About this task:
The reply should hold nothing except the lines from the one with "Plecaki rowerowe Source" through the end of the entries, duplicated exactly and with no pictures.
** Information shown follows **
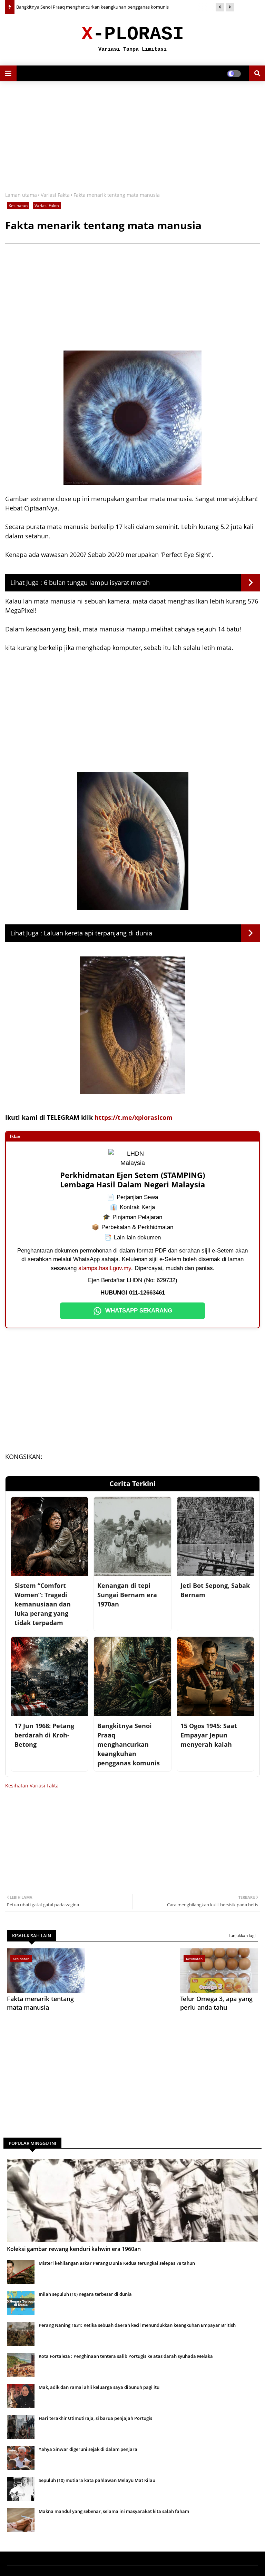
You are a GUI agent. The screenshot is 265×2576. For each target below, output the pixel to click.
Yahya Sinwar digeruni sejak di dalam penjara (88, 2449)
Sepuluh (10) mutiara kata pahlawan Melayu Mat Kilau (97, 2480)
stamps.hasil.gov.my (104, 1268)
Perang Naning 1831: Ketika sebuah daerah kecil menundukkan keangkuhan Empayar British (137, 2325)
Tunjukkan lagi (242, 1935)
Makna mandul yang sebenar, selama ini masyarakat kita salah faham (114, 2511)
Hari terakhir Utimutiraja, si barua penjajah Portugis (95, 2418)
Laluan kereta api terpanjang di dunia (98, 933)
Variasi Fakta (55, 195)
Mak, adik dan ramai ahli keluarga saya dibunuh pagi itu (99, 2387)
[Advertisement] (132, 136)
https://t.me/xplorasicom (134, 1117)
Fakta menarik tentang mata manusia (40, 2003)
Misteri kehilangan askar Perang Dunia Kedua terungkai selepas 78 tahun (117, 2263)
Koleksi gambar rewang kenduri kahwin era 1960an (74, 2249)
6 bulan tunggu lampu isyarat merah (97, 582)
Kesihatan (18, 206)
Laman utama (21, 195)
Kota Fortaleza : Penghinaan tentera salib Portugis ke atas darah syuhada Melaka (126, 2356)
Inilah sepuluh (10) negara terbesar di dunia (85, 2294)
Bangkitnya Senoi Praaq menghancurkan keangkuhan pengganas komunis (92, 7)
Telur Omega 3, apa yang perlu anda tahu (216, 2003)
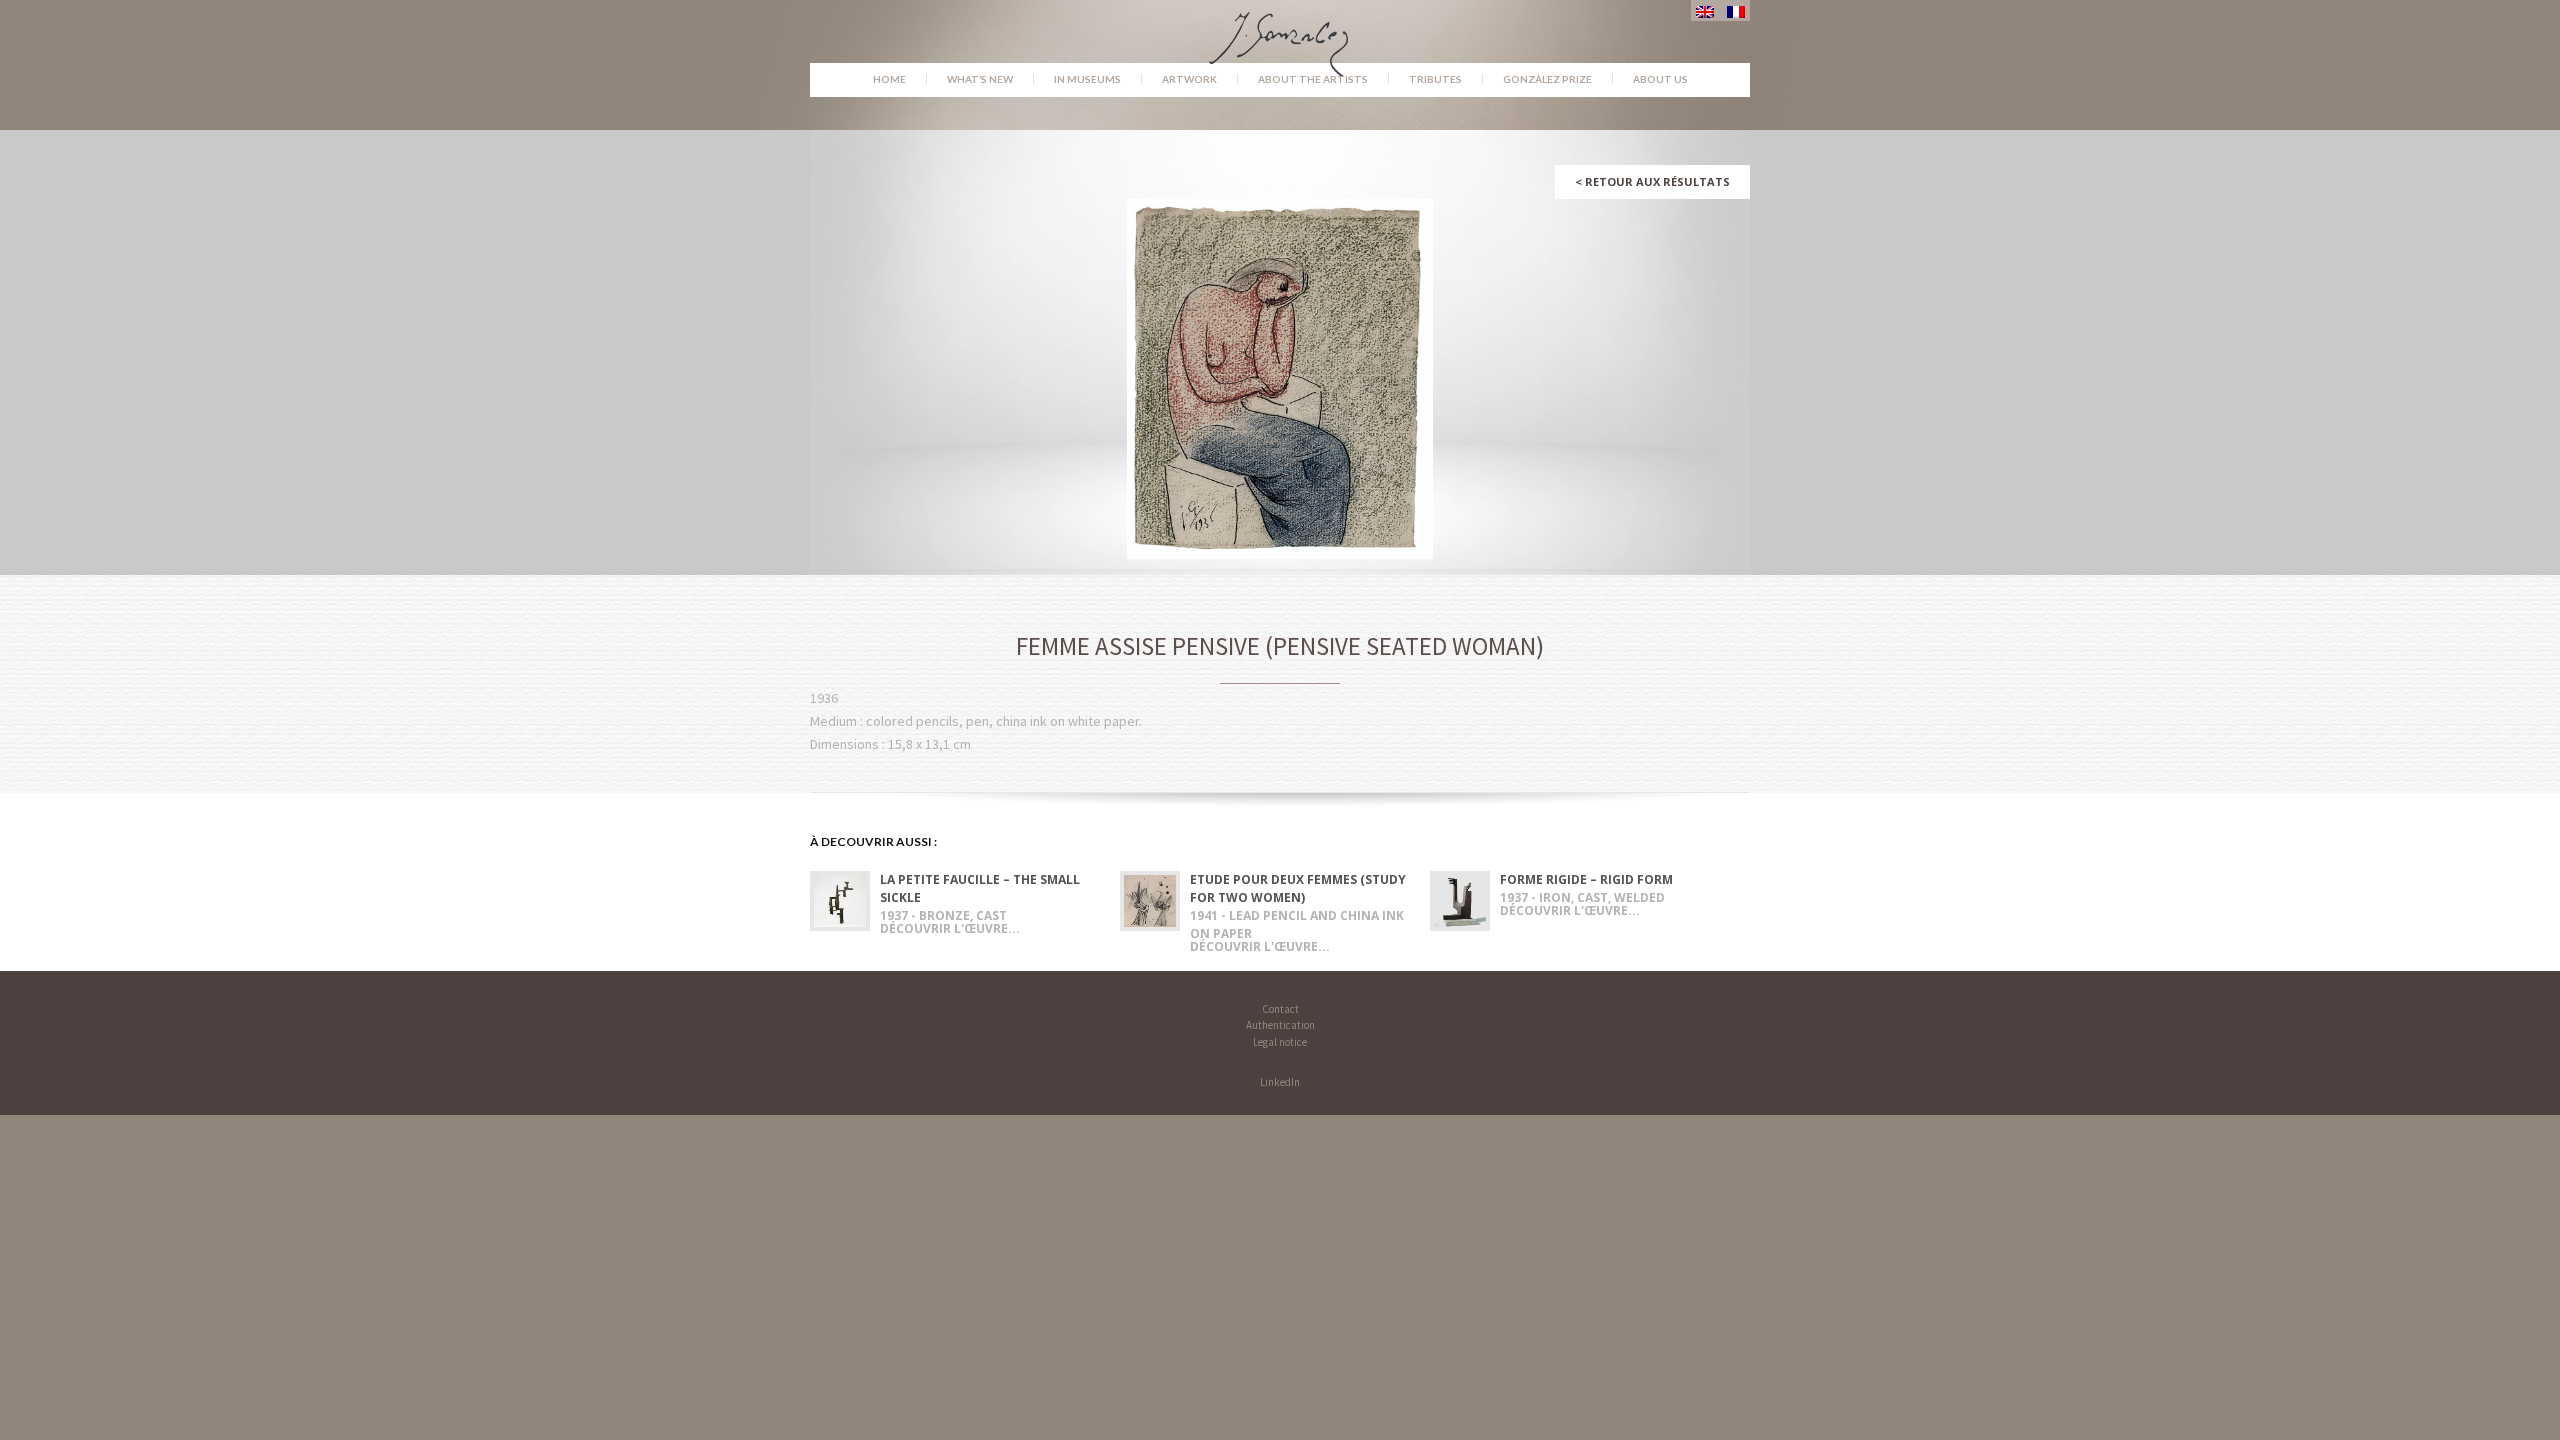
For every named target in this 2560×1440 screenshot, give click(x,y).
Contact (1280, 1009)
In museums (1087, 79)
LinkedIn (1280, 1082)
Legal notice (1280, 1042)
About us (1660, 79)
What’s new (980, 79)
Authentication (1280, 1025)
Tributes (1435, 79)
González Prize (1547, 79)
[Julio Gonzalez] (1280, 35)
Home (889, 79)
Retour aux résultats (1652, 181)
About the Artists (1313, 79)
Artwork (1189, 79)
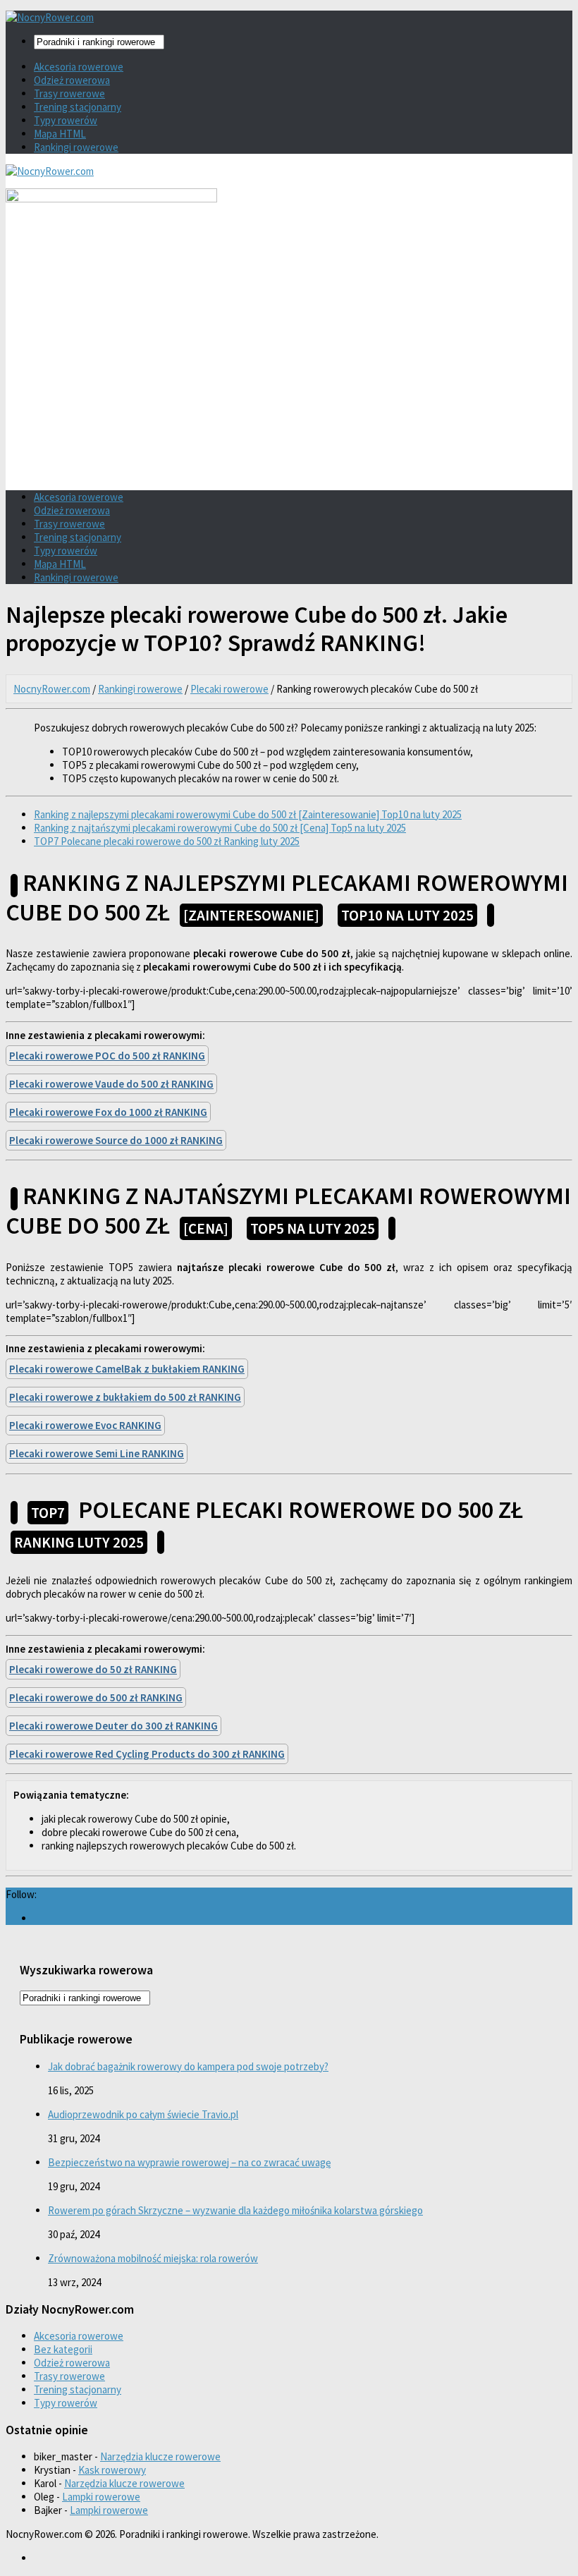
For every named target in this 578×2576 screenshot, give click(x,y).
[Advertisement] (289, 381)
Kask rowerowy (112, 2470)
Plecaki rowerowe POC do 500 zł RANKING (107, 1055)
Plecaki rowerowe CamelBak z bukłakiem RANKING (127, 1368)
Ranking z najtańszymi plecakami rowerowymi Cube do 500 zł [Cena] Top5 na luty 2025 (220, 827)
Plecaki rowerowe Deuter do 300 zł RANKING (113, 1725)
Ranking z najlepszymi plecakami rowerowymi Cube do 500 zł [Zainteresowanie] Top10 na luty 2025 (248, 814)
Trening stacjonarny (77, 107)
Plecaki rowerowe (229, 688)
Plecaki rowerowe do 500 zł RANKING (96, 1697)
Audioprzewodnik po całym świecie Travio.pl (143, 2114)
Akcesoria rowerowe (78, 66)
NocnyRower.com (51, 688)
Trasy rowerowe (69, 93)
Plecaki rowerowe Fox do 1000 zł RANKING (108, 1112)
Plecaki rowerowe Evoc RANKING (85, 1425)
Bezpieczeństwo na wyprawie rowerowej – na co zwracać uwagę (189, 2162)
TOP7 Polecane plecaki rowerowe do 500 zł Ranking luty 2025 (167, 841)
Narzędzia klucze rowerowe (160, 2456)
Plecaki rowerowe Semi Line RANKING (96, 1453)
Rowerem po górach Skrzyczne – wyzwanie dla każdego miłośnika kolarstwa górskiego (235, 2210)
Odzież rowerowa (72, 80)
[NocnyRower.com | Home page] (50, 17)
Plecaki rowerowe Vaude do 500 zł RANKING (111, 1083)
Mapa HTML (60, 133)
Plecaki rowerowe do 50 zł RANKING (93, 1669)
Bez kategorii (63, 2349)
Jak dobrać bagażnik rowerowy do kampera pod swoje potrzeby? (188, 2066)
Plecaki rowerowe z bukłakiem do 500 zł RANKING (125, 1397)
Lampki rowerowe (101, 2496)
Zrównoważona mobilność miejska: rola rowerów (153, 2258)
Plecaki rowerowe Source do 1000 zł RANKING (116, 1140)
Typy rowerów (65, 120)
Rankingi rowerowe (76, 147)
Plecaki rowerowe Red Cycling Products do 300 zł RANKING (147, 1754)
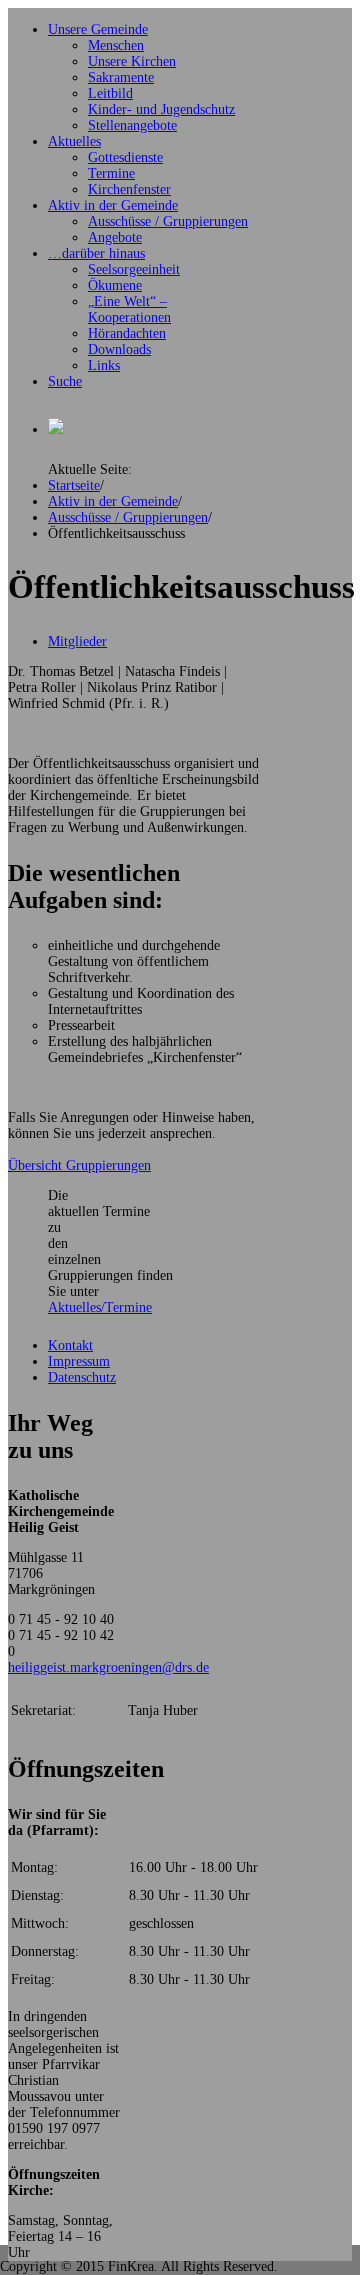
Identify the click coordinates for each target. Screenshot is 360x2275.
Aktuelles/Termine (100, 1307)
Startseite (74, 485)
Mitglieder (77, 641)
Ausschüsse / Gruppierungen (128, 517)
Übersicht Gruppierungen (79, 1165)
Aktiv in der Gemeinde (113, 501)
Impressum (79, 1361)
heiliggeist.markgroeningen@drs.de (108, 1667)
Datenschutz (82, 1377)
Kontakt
** End of Information shown **
Response:
Plecaki rowerowe Source do 1000 zł RANKING (116, 1140)
Typy rowerów (65, 120)
Rankingi rowerowe (76, 147)
Plecaki rowerowe Red Cycling Products do 300 zł RANKING (147, 1754)
Identify the click coordinates for each target. Screenshot is 360x2275.
Aktuelles/Termine (100, 1307)
Startseite (74, 485)
Mitglieder (77, 641)
Ausschüsse / Gruppierungen (128, 517)
Übersicht Gruppierungen (79, 1165)
Aktiv in der Gemeinde (113, 501)
Impressum (79, 1361)
heiliggeist.markgroeningen@drs.de (108, 1667)
Datenschutz (82, 1377)
Kontakt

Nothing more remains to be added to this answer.